* **DIRECTION 1**:
Using the passage on the company's property acquisitions, development and dividend, decide whether each statement agrees with it. Answer yes or no for each, and quote the words that decide it.
(a) In the three months ended June 30, 2007, the Company acquired 22 properties.
(b) The second quarter dividend went to stockholders of record as of June 15, 2007.
(c) The development the Company expects to complete in the third quarter 2007 is a joint venture.
* **DIRECTION 2**: From the passage on the company's property acquisitions, development and dividend, list every state where the Company acquired properties during the three months ended June 30, 2007.
* **DIRECTION 3**: Resume the passage on the company's property acquisitions, development and dividend, continuing after its last sentence.

>> START SELECTED PASSAGE

Property Acquisitions:
For the three months ended June 30, 2007, the Company acquired 18 properties located in California, Florida, Georgia, Hawaii, Maryland and Virginia for an aggregate cost of approximately $216.4 million. Included in the total for the quarter were nine properties acquired from AAAAA Rent-A-Space in California and Hawaii for approximately $137.8 million. For the six months ended June 30, 2007, the Company acquired 22 properties for approximately $245.1 million.
Property Development:
During the three months ended June 30, 2007, the Company completed the development of one wholly-owned self-storage property located in California for approximately $10.8 million. For the six months ended June 30, 2007, the Company completed the development of three properties, in two of which the Company holds a joint-venture interest. The Company expects to complete one wholly-owned self-storage development in the third quarter 2007 for approximately $9.1 million in total development cost.
Quarterly Dividend Declared and Paid:
On June 1, 2007, the Company announced its second quarter common stock dividend of $0.2275 per share. The dividend was paid on June 29, 2007 to stockholders of record as of June 15, 2007. The dividend payment was calculated based on an annual dividend of $0.91 per share.

>> END SELECTED PASSAGE
>> START DATA ENTRIES

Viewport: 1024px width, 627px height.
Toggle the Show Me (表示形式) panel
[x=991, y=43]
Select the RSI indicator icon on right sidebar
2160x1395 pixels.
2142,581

>> END DATA ENTRIES

* **RESULT 1**:
(a) No: "For the three months ended June 30, 2007, the Company acquired 18 properties"
(b) Yes: "to stockholders of record as of June 15, 2007"
(c) No: "The Company expects to complete one wholly-owned self-storage development in the third quarter 2007"

* **RESULT 2**: California, Florida, Georgia, Hawaii, Maryland, Virginia

* **RESULT 3**:
Balance Sheet Flexibility:
As of June 30, 2007, the Companys total debt, including trust preferred notes and exchangeable senior notes, was $1.2 billion, compared to $948.2 million at December 31, 2006. The Companys ratio of total fixed rate debt to total debt was 94.8%. The weighted average interest rate was 5.0% for fixed rate loans and 6.2% for variable rate loans. The weighted average interest rate of all fixed and variable rate loans was 5.1%. The Company had $81.0 million of capacity on its line of credit, of which none was outstanding as of June 30, 2007.
Outlook:
Self-storage demand fundamentals remain generally positive in the majority of the Companys markets. The Company estimates that revenues and NOI for the three months ending September 30, 2007 will be 4% to 5% higher than revenues and NOI achieved in 2006 in the same period. The Companys wholly-owned lease-up properties continue to gain occupancy and many are expected to achieve stabilized levels of occupancy in 2007.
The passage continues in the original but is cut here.